After two years of weekly protests in front of its store in Brighton, Israeli company Sodastream has closed the store. In addition, one of Britain’s biggest retailers has announced that it will stop carrying Sodastream, which is manufactured in an Israeli settlement built illegally on Palestinian territory.The company produces a product that appeals to environmentalists – a do-it-yourself soft drink making kit – which saves money, water and plastic bottles. But the Sodastream kits are produced in an Israeli settlement, which has made the company a target of boycott campaigners.
The Ecostream store in Brighton, England, sold a type of recyclable bottle to go with the soda-making kit. The bottles are produced in Ma’ale Adumim, an illegally constructed Israeli settlement near Jerusalem. The store had been open for two years when it closed its doors this week – despite having reported a profit for each of the two years it was open.
The company did not mention the protest campaign against it as a reason for closing the Brighton shop.
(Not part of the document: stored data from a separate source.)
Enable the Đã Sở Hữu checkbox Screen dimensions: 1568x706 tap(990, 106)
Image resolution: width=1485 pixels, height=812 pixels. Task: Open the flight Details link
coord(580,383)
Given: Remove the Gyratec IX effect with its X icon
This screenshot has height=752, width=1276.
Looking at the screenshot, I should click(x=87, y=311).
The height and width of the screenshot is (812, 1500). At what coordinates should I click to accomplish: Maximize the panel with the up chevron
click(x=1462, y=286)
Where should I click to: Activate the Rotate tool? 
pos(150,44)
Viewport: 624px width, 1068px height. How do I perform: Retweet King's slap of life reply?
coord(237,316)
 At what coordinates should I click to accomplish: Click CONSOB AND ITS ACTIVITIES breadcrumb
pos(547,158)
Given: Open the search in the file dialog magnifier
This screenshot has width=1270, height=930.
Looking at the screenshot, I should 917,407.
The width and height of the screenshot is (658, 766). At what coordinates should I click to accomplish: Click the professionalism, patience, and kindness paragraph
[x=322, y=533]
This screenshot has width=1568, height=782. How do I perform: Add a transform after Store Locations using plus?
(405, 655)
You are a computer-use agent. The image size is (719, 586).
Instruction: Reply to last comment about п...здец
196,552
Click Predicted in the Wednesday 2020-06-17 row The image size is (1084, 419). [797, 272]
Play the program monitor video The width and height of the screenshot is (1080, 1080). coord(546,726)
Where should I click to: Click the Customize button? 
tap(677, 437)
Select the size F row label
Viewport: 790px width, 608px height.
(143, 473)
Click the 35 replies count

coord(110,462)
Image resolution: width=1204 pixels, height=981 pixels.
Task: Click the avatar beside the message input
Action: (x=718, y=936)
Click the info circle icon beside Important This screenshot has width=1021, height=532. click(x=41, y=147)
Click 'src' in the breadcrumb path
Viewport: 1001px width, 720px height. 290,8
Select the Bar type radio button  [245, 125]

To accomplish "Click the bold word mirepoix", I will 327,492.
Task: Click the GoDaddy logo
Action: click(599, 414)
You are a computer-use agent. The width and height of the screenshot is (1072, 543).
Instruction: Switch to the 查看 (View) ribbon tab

According to the Jewish Chronicle of the UK, a company spokesperson stated, “Following a two-year test period, the company has decided to focus its business efforts on other channels. The business in the UK is on a high growth pattern, with over 20 percent year-on-year growth and rolling out to new retail stores across the country.”
The Boycott, Divestment and Sanctions movement aims to pressure Israel to end its occupation of Palestinian land through economic means. Activists are modeling the campaign off the anti-apartheid campaign of the 1970s and 80s, which used Boycott, Divestment and Sanctions to pressure the South African regime to end its apartheid policy which discriminated against non-white South Africans.
Sodastream came under fire earlier this year when Scarlet Johannsen was selected as a spokesperson for the company. She was pressured by activists to end her role as spokesperson, but instead she defended the company, saying it “provides jobs” to Palestinians. The anti-hunger organization Oxfam decided to remove her as a global ambassador because of what they saw as the hypocrisy of trying to advocate for human rights while at the same time having a spokesperson who defended these violations by representing a company built on stolen land and benefiting from discriminatory policies.
Some of the Israeli policies that the Boycott, Divestment and Sanctions movement activists include: separate roads that discriminate against Palestinians, ‘absentee laws’ that allow the Israeli government to take over Palestinian property if the owner is absent for six months or more, laws that create ‘security zones’ that strip Palestinian owners of their property, and laws that prevent married couples of different ethnicities to live together. These are examples of over fifty discriminatory laws identified by activists as discriminatory against Palestinians.
In addition, as an Occupying Power since 1967, Israel is under obligations according to the Fourth Geneva Convention which include not transferring civilians into the Occupied territory. This and other obligations have been violated by Israel on a near-daily basis since Israel’s takeover of the West Bank, Gaza and Jerusalem in 1967.